From the Jan. 21, 1949 edition of the Gazette:

Lawrence Viera of Edgartown and Cain Haskins of Oak Bluffs got to gamming one day this winter, and the talk turned to one of the Vineyard’s favorite sports, moving buildings from spot to spot. Mr. Haskins, an old timer, recalled an incident which Mr. Viera has amplified for the Gazette, and which concerns the present quarters of Phillips Hardware Co., Oak Bluffs, at 133 Circuit avenue.

Here is the story as set down by Mr. Viera:

In 1870 when Cottage City was known as Vineyard Grove and Oak Bluffs, D. W. Russell built a cottage of six rooms, with a dining room with seating capacity for six people, and commenced to let a few rooms during the season, his guests getting their meals elsewhere. In 1881 after much pressure on the part of his friends, Mr. Russell decided to move the little cottage back on the rear of the large lot, and build another with sixteen rooms, and seating capacity for twenty-two people in the dining room.

This venture proved such a success that the little house was soon outgrown and the Ballou cottage in the rear and containing eleven rooms was bought and added to the others, giving what was supposed to be ample room. The next season demonstrated its insufficiency and in 1887 Vine Cottage, on Circuit avenue, adjoining Oakwood Cottage, and containing twenty-five rooms, was purchased, and a connection made between the two cottages, and the whole joined in front by an ample piazza extending the whole length.

This consolidated house was thrown open to the public for the first time April 1, 1888, under the name of the Oakwood. “The exterior of the house is embellished with a peculiarly cool effect,” said a contemporary report. “The house contains fifty rooms with a dining room capacity of 125, and the table is provided with the very best of everything in its season, and it is the intention of Mr. and Mrs. Russell that it shall be surpassed by none on the Island.”

Vineyard trees lining what is known as the Old County Road leading to Oak Bluffs, and entirely within the town, are the present subject of attention from man, who continually supplements the onslaughts of nature in the way of wind, snow and sleet. Now the roadway is being trimmed by the town, and even the side which boasts no phone or telegraph wires has had the limbs toward the road sheered off its trees. As one who has ridden that road frequently in recent weeks, this reporter can testify that neither the deciduous trees nor the aspiring little pines growing up along the roadside were damaging to cars or their occupants in any way.

A few weeks ago, in Edgartown, a crew of tree experts employed by the telephone company to do necessary trimming, picked a country lane — yes, there are such in Edgartown — with one pair of wires high aloft along it, to trim off branches the height of a man and even twigs which could never reach the wires.
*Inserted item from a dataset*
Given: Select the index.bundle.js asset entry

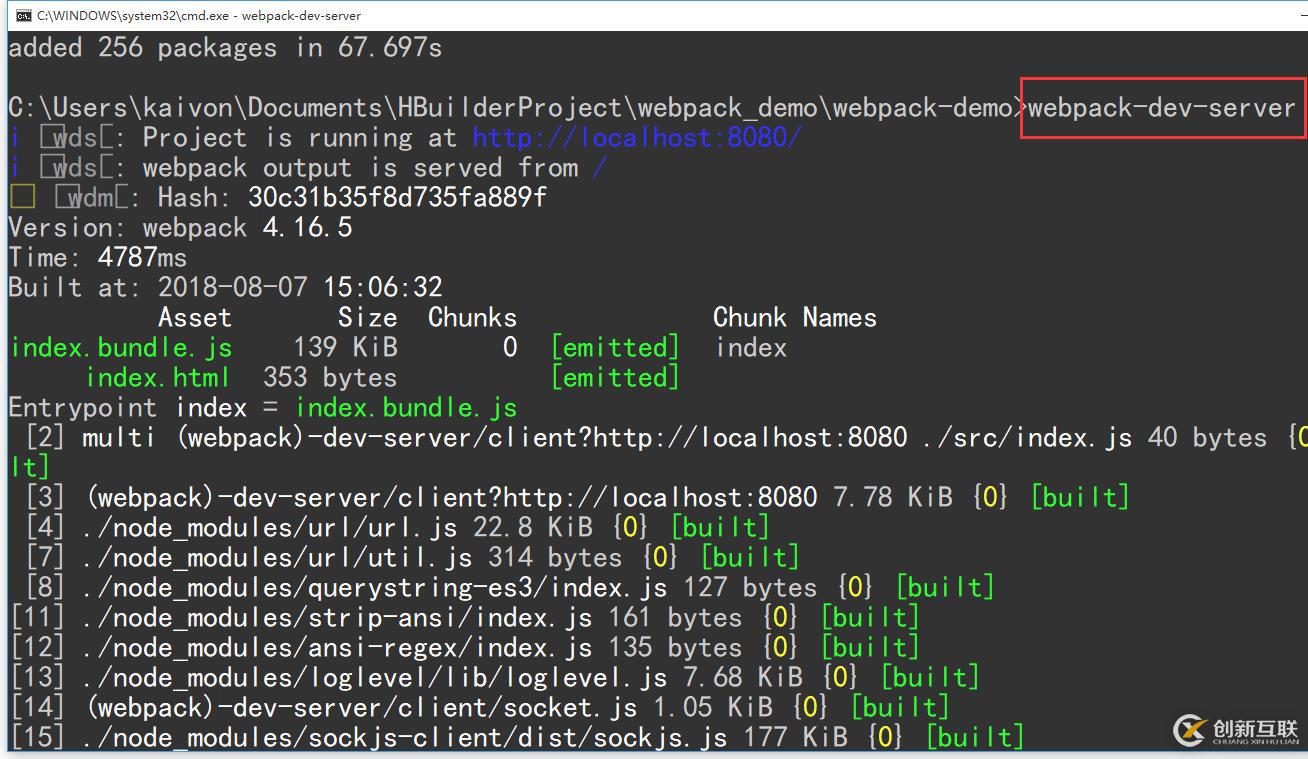Looking at the screenshot, I should click(x=120, y=347).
They even, for good measure, cut off branches and twigs on a tree uprooted by the last hurricane and this only a few feet off the ground, its only crime being that it was still alive.

Everywhere the hopeless fight goes on to save the trees, and for some reason best explained by psychiatrists, perhaps, one finds that it is always men who want the trees felled and trimmed, and the women, represented by such organizations as garden clubs, who seek to save them. A case far afield from the Vineyard is that in Tallahassee, Fla., where the women are up in arms because in the name of “progress” a whole plot of historic trees has been bulldozed out between the Capitol and the supreme court building to conform with an architect’s plan for revising the grounds about the structures. Six huge live oaks and two sycamores are among the trees felled, besides a rare gingko tree planted seventy-five years ago by a Florida supreme court justice and former minister to Japan. And the laurel tree in the city was a casualty.

And so the everlasting war between man and nature continues.

“Spring is here!” That’s what Dr. Ralph Mitchell said on Monday, when Robert Norton picked a dandelion alongside the doctor’s garage in Vineyard Haven. Other dandelions have been reported recently, as well.

Incidentally, an old tale has been revived, and some of the older Island residents quoted, to the effect that some generations ago, the Vineyard had “eighteen months of summer.” The period is said to have ended in the fall, when the climate resumed its normal state.

In the yard of Mr. and Mrs. Everett M. Gale, Edgartown, there are sweet pea vines which are a healthy green shade and growing in length each of these warm days, and also rambler roses vines that are shooting forth new green leaves.

Napoleon B. Madison, caretaker of Dunroving Ranch, Chilmark, reported seeing a bluebird and a mosquito during the warm spell of weather which we have been having.

Things to look forward to include spring and, as always, the return of better times, whatever they may be.